When the news of the Peshawar massacre of school children broke, I was deep into watching a political thriller called The State Within, a BBC production recommended by Jesse Kornbluth at Head Butler. It is a seven-part edge-of-seat drama which demands close attention and throws into question all the things we wish were true but fear/know are not.

The commitment to the common good of governments. The integrity of public servants. The honesty of businessmen and women. The essential evil of terrorists.

The State Within begins with a terrorist action which is condemned by all as despicably evil, cowardly, and reprehensible: a plane full of innocent civilians is bombed. There are no survivors.

But nothing in the world – and especially in the world of terrorism – is ever simple. For the next week, one hour each night, I lived in an unimaginable world of duplicity, brutality and unspeakable acts of violence. Just as Jesse Kornbluth had warned when recommending the movie, I began to question everything I read in the papers or heard on the news. The movie has that effect on you. In The State Within, no one can be trusted. Everyone’s motives are suspect – from the US Secretary of Defence to British Embassy staff to the head of one of America’s most respected corporations.

And the so-called terrorists do not act alone, nor are their motives the ones ascribed to them in the media. They are paid mercenaries, in it for the money. They are cold, calculating and capable of anything.

So are the people who pay them.

The “terrorists” face danger, gripping fear, intense physical pain and shocking betrayals from their mates. Their tasks take them to remote and difficult places where they endure hours of arduous and risky endeavour. They have no human relationships. They are hired as machines and they act that way. They appear to have no remorse, no guilt, no weakness. But at night, in their dreams, the things they have done come back to haunt them. Scenes of the brutalities they are responsible for replay themselves over and over and they wake screaming in demented agony, the only escape from which is to hunt, torture and kill some more.

And the people who pay them? They are  successful and highly paid corporate executives, influential  and respected politicians and trusted, well-regarded civil servants.

In the movie, they glide smoothly through privileged, elegant lives, meeting cultured, soft-spoken friends and colleagues at elite restaurants, conferences and galas. They play with their beautiful children, dress in the finest clothes and dine on the choicest cuisines. They dispatch their hit-men through 4, 5 and 6 degrees of separation. They would never recognise any of them on the street nor would they be recognised; there would be no chance of ever running into one of them on a flight or in a theatre because their worlds could not possibly intersect. The idea of waking in the night writhing and sobbing for their sins would make them smile. They have insulated themselves so successfully from the chain of events they put in motion every day that they literally cannot imagine the cost of doing business.

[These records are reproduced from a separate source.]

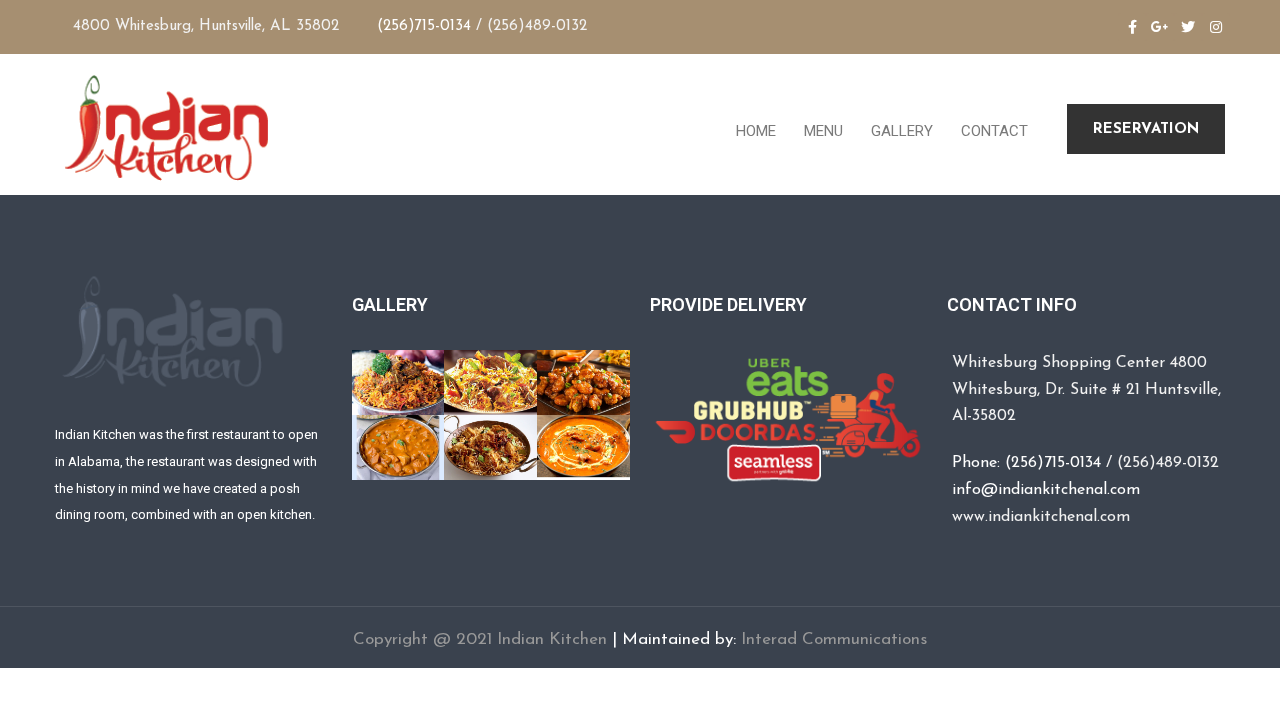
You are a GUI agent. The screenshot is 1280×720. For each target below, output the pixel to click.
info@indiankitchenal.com (1046, 490)
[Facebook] (1132, 27)
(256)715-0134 (424, 26)
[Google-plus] (1160, 27)
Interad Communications (834, 639)
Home (754, 131)
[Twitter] (1188, 27)
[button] (1146, 129)
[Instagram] (1216, 27)
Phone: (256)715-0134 (1026, 463)
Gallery (900, 131)
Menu (821, 131)
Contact (992, 131)
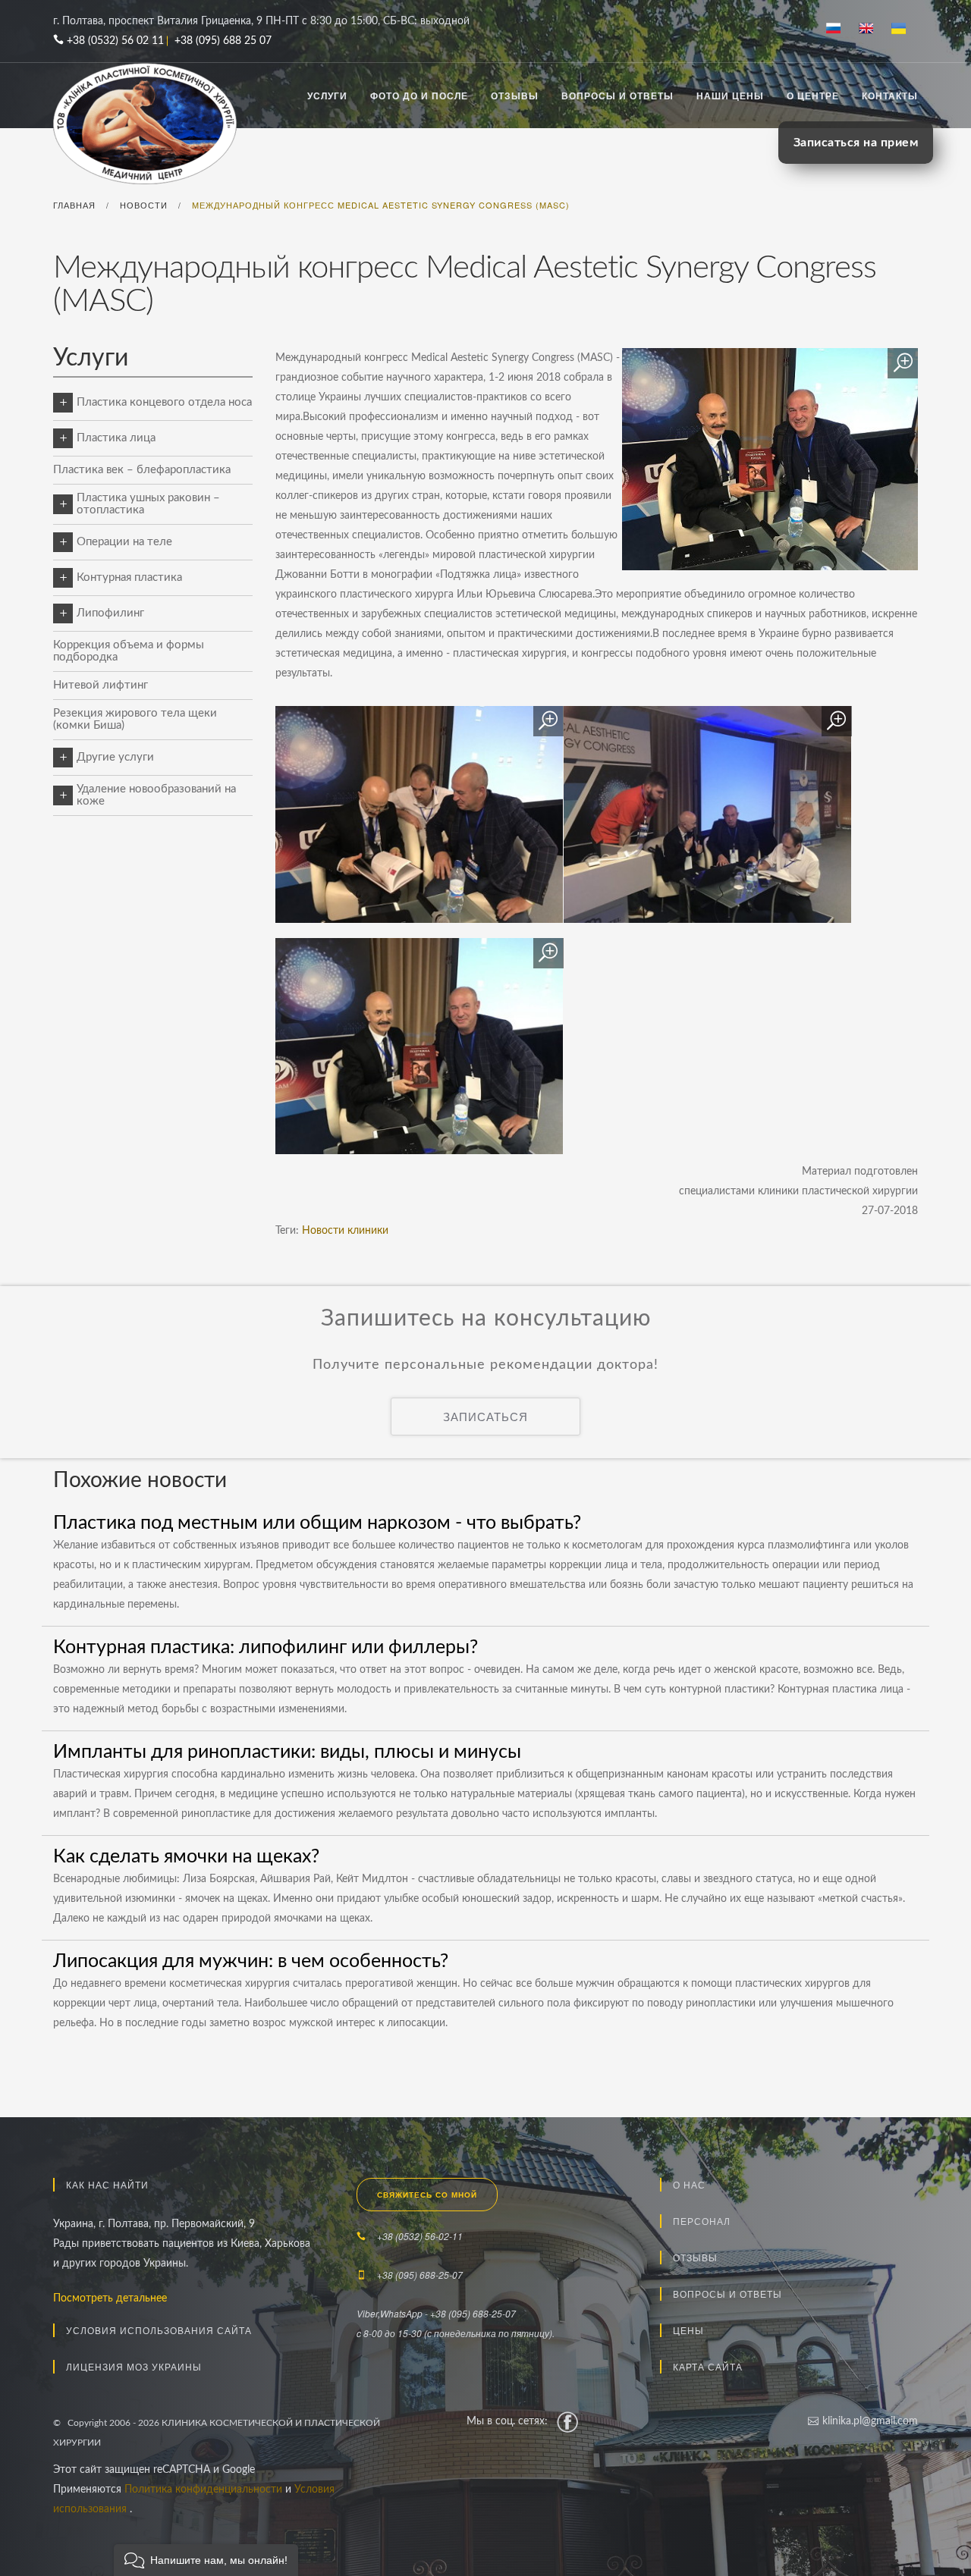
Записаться (485, 1416)
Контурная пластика (129, 577)
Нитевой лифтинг (100, 685)
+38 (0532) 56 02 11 (115, 41)
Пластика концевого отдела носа (164, 402)
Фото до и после (419, 95)
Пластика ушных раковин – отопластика (148, 504)
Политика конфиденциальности (204, 2489)
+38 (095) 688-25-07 (420, 2274)
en (872, 29)
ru (839, 29)
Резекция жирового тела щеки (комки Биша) (135, 719)
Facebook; (567, 2421)
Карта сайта (708, 2366)
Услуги (327, 95)
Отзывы (515, 95)
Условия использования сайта (159, 2329)
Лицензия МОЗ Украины (134, 2366)
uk (904, 29)
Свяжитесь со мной (427, 2194)
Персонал (702, 2220)
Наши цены (730, 95)
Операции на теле (124, 542)
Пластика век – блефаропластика (142, 469)
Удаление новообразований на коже (156, 795)
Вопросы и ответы (617, 95)
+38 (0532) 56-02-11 (420, 2235)
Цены (688, 2329)
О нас (689, 2184)
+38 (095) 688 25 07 (223, 41)
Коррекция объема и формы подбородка (128, 651)
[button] (206, 2560)
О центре (813, 95)
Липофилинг (110, 613)
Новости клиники (345, 1230)
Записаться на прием (856, 142)
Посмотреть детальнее (110, 2298)
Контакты (890, 95)
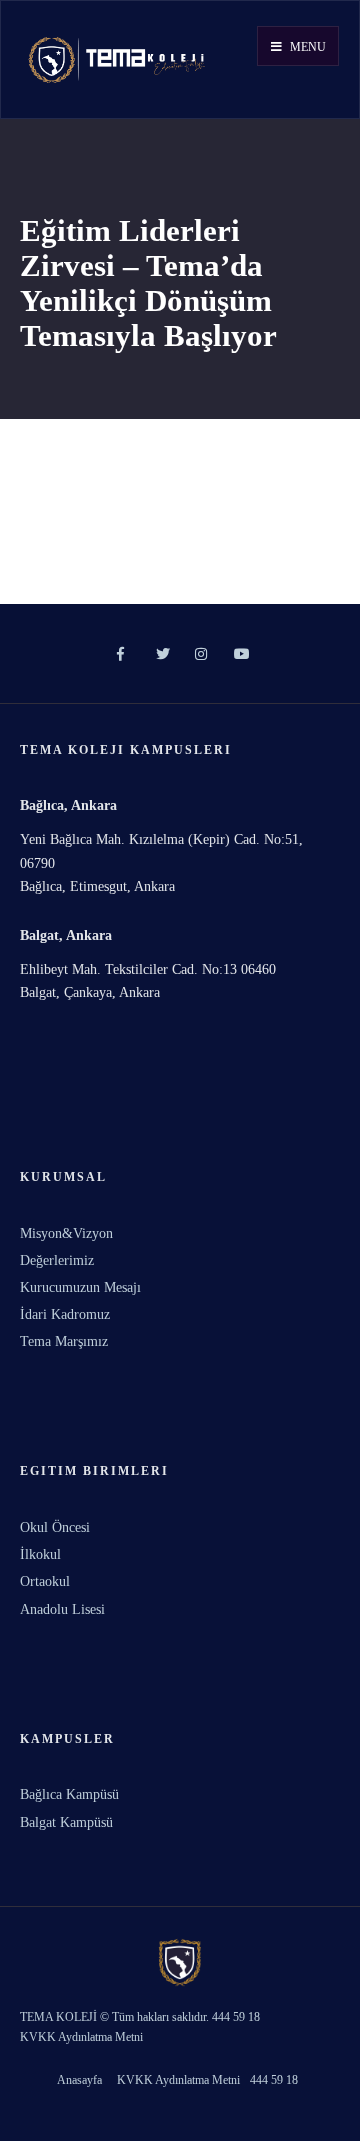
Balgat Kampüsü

Only when a few honest and committed individuals (in the government, the press, in business, on the streets) begin asking questions and making connections do their lives begin to unravel. Only then do they begin to acknowledge the enormity of what they have been doing. Only then do they lose their heads, making crazy errors of judgement as they panic and spin in wild, desperate moves to save themselves from themselves.

This is the frame of mind I was in when I heard about the Peshawar slaughter. The senseless massacre of innocent children is probably not senseless at all. I suspect it serves some carefully reasoned, carefully plotted larger agenda and that Islamic hegemony is most unlikely to be the goal the “terrorists” have in mind.

There is nothing anyone can say in the face of a horror like what happened to these beautiful young children who went to school one morning and never came home. There are no words to comfort their parents, their brothers and sisters or the friends who watched them die. There are no lessons to be learned, no pious truths to be gleaned. This is sheer barbarity and the world has never been short of barbarians.

But barbarism, in our day and age, is seldom psychopathic or without reason. It is cold and hard and part of a carefully thought out plan. It serves an agenda and it is part and parcel with drone strikes and torture and the getting of oil at any price. What happened in Peshawar is a disgrace to all humanity. But it is so unlikely to have been an isolated event, unconnected to anything larger. It is part of a pattern and just one item on a much larger agenda.

So, as Mr Rogers was told by his mother when he was frightened by some terrible event as a child: “Look for the helpers. There will always be people helping.”

I’m not speaking here of the brave teachers and older students who risked their own lives to try and protect the children in that Peshawar school, nor of the Pakistani soldiers who rushed in to disarm the bombs and carry survivors to safety, nor of the ambulance drivers, doctors, nurses or blood donors – God bless them all.

The people helping – really helping – are the ones asking the hard questions and making those vital connections. They are the authentic journalists who probe beyond the surface narratives the mainstream media feeds us and find the money trail. They are the honest officials who refuse to cooperate with corruption and  who root it out and expose it to the public. They are the whistle-blowers in companies who stand up for the truth, even when it costs them their jobs, their reputations and sometimes even their lives. They are citizens and organizers and hard-working people who live decent, honourable lives and who help each other out in times of need.

Look for the helpers. There will always be people helping.